This is Robin Sloan’s lab notebook. It’s about media and technology, creative computing, AI aesthetics, & more. Here's the RSS feed. My email address: robin@robinsloan.com
Anybody from Anthropic out there reading? Here is a tiny feature request for the cool new Claude Managed Agents: currently the usage field on a session seems only to get updated (with, e.g., current token counts) when the session goes idle. But, I also want to track usage during long, multistep executions … in fact, I might argue that’s MOSTLY when I want to track it, to prevent runaway work.
So, it would be nice if the usage stats updated live, or live-ish.
I am not an LLM superuser — in the sense that I am not locked in all day, marshaling My Dutiful Minions; I have no minions — but I do ask questions from time to time, mostly technical, and I have done so consistently for a couple of years now, so naturally I have noticed changes in the way the models respond.
Lately, Claude seems very eager to match not only my register as a user, but the register of whatever documents it is considering; there is an effect almost of “voice capture”.
I think of this as a subtle but deep sycophancy. Distinct from the superficial sycophancy of you’re right! you’re brilliant!, this flavor might appear to disagree or push back, while still affirming: yes, this is the right way to frame an idea; to have a conversation. (Here’s a brief chat with Claude that prompted this thought.)
The truly unsycophantic model would sometimes respond: lol wut?
Gemini’s tone, by contrast, is colder, more frankly robotic, and to me it seems less malleable. Certainly, it’s very disciplined about refusing to participate in its own anthropomorphization. It’s also “distant”, somehow … Gemini is writing across a vast gulf, whereas Claude wants to be like, sitting next to you on the park bench.
I prefer the gulf, because I think it’s more accurate.

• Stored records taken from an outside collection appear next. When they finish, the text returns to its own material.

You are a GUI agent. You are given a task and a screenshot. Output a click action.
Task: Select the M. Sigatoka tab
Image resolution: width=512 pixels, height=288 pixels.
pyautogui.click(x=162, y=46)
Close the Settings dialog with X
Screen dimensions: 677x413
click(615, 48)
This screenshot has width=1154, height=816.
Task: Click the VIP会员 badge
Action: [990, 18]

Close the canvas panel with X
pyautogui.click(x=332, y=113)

There have been experiments involving language models trained on vintage text before, but they lingered mostly in the realm of the gimmick; Talkie is notable both for its size — the largest such model so far, 13B parameters trained on 260B tokens written before 1930 — and for the depth of the questions its creators are asking.
We know a smart human from the 1930s, yanked a hundred years into the future, could learn to program computers using, e.g., Python without any problem.

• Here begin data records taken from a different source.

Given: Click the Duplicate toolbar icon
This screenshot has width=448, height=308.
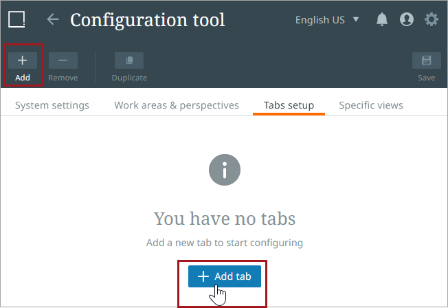Looking at the screenshot, I should pos(129,61).
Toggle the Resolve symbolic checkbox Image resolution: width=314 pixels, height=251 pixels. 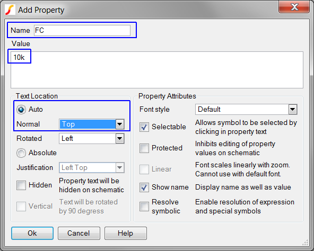pyautogui.click(x=144, y=207)
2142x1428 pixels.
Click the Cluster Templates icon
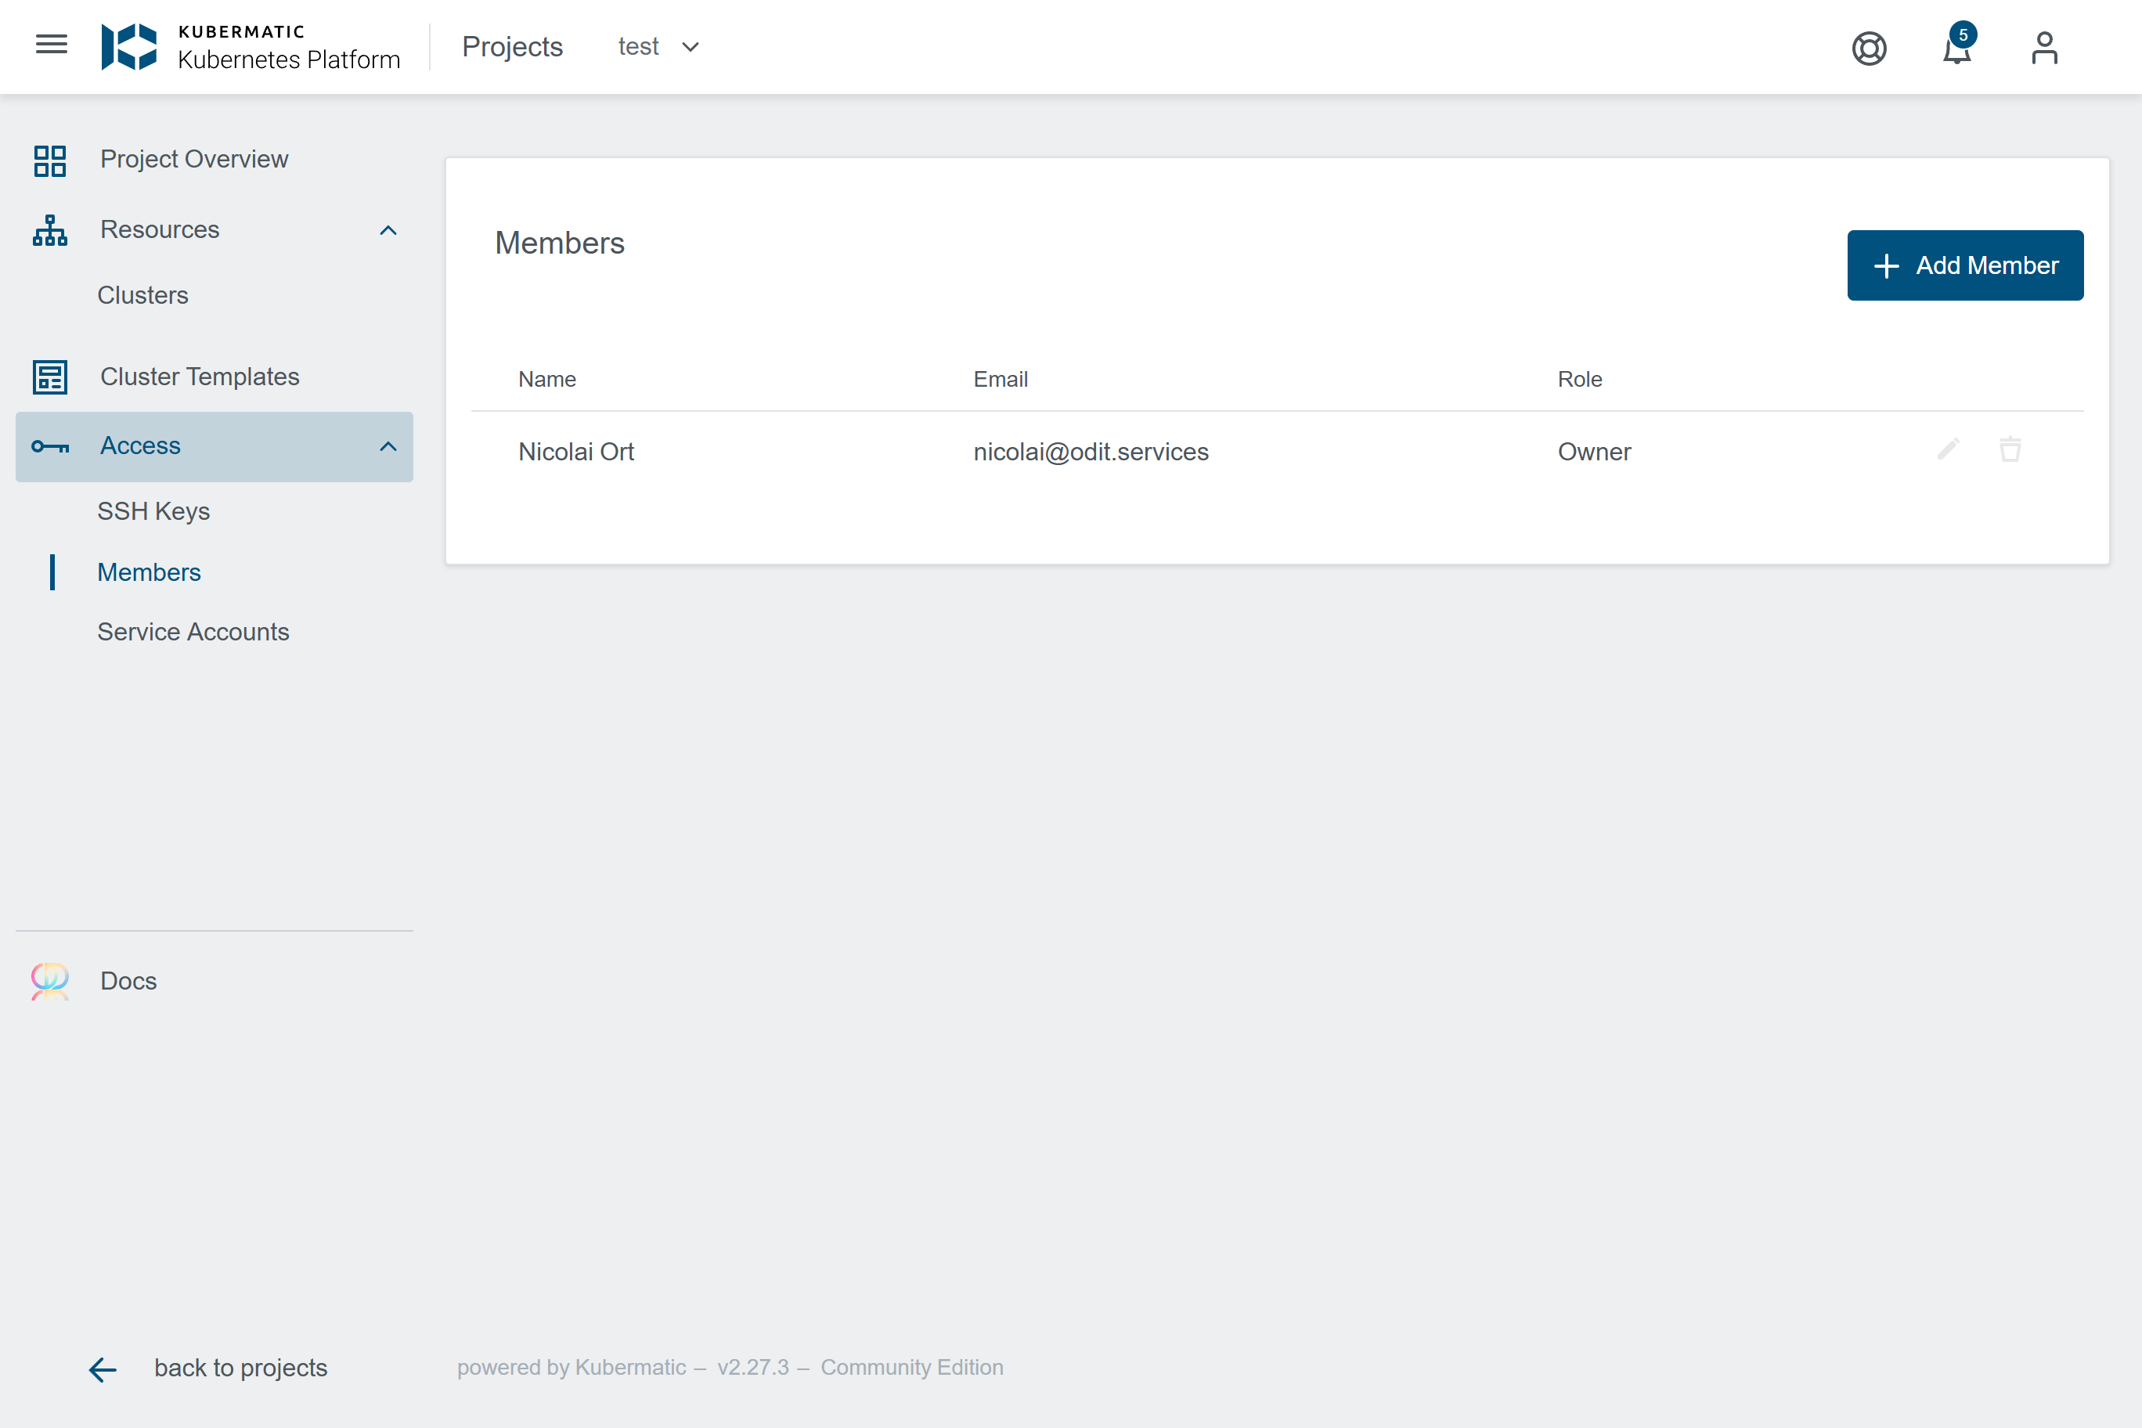click(49, 377)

Can an LLM yanked a hundred years into the future do this, too?
Talkie reveals that no, it can’t, not really — though the tests in the launch post only scratch the surface of what might be attempted and explored. And of course a bigger Talkie, maybe GPT-3-class, would have different capabilities — if indeed it’s even possible to train one. (One senses the authors here have already rummaged beneath the couch cushions for pre-1930 tokens … )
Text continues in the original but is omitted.